Data to use:

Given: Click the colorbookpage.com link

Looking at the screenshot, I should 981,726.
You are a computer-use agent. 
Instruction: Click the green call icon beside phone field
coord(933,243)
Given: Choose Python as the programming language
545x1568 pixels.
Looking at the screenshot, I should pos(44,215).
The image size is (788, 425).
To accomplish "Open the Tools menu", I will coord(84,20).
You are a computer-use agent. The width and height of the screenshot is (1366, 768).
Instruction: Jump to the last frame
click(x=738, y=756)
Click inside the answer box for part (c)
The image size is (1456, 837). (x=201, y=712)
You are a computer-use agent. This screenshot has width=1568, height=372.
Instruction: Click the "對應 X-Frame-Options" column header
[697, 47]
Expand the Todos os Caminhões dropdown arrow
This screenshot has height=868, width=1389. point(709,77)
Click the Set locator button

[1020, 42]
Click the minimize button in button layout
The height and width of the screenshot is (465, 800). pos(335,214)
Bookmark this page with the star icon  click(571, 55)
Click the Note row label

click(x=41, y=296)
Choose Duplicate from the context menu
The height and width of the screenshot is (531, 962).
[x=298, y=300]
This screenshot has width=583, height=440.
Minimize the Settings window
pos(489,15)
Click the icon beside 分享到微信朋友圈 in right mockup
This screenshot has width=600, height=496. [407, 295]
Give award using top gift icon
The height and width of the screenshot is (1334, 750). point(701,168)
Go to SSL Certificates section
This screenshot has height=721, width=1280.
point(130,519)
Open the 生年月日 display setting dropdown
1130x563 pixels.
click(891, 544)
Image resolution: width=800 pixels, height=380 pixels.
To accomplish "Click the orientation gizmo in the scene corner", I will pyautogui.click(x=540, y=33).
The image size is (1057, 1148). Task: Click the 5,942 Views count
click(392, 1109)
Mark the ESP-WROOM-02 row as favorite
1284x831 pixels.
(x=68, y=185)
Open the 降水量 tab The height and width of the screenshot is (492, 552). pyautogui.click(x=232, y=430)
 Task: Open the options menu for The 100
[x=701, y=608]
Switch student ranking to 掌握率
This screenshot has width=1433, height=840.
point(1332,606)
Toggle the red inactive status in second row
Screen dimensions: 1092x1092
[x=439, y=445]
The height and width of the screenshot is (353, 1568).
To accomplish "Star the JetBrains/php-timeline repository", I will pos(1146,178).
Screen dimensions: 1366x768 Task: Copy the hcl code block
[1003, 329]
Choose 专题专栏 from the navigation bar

Problem to solve: Scan the listing above and copy all lines containing the word "from".

Solution to this exercise:
Choose Duplicate from the context menu
Choose 专题专栏 from the navigation bar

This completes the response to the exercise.